Leveling is not all about grinding experience!


The quest timeline lists quests based on a combination of suggested level and class, sorted by archetype. Quests that don't have suggested levels assigned to them yet are listed separately, but they are absolutely worth checking though the listing is more difficult to navigate. Many players in Dalayan Beginners, the default guild, are willing to help with quests when asked politely. If you are asking for help, it is a good idea to know what you need (what quest items and where they are found for instance) and to thank the person who assists you.

Bounty quests are a great way to earn some extra experience, gold or minor items in exchange for trophy items. Keep an eye out for these items in zones you're already in, or quests with especially good rewards - they can help balance otherwise low experience or profit in a zone. If you're in a group, ask before you loot these (many are [NO DROP] items) as other players may want their share too!

Finally, do not miss out on the Main Quest - It ranges from level 1-65 (and then some) and rewards progressive augments, as well as allowing access to certain key NPCs needed for further character advancement.

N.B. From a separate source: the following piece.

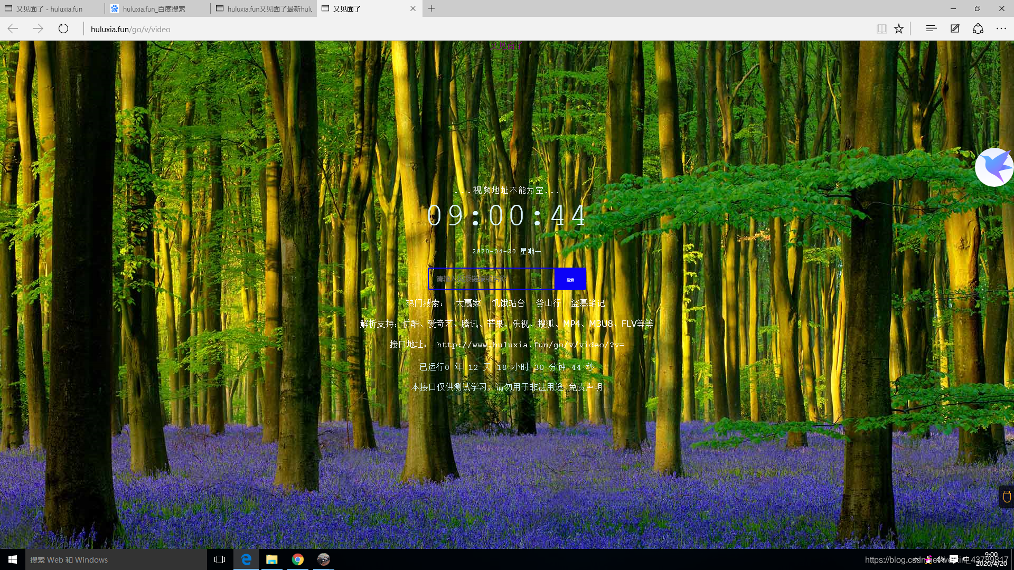Switch to huluxia.fun_百度搜索 tab

click(x=154, y=9)
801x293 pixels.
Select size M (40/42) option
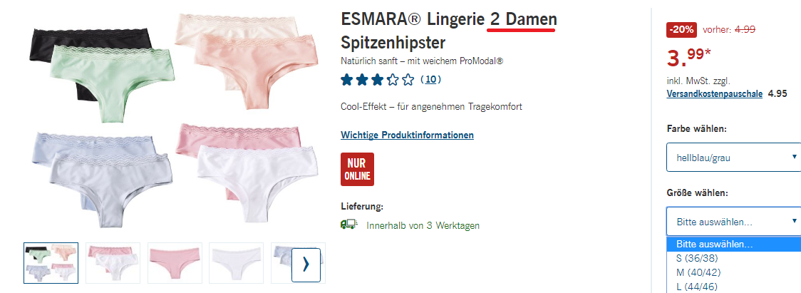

Adepts special monsters which cannot be engaged past specific levels. They must con red (meaning they are three levels or higher relative to your character) to all members in the party, and no one in the party can be buffed by higher-level players. They all summon. Most have a higher than normal amount of HP, HP Regeneration rate and Attack power. Many also have unique powers such as the ability to summon help in the form of additional, unavoidable mobs. Always come prepared for the worst if you are not familiar with an adept's powers.

With the sorrows come the sweets, though. Sweet phats. Adepts drop [NO DROP] items which are generally extremely nice for the level they are attained. Not to mention they drop three loots per kill!

When forming an adept group, twinks are not required, though level-appropriately geared toons are suggested. As a rule of thumb, adepts below level twenty can be killed by a single but strong group. Adepts between level twenty and forty will require a full very strong group with additional support. Adepts over level forty require two strong groups. The maximum party size for any adept is twelve toons.

Treasure Maps

Want more phats? Try Treasure Hunting with some Simple maps. Maps can be purchased from other players, found as loot in some dungeons, or fished with a skill of 150 or greater. Like Adept loot, treasure map loot can far exceed most dropped loot at the level at which it can be obtained. Moreover, there are a few quest items which can only be obtained from treasure hunting.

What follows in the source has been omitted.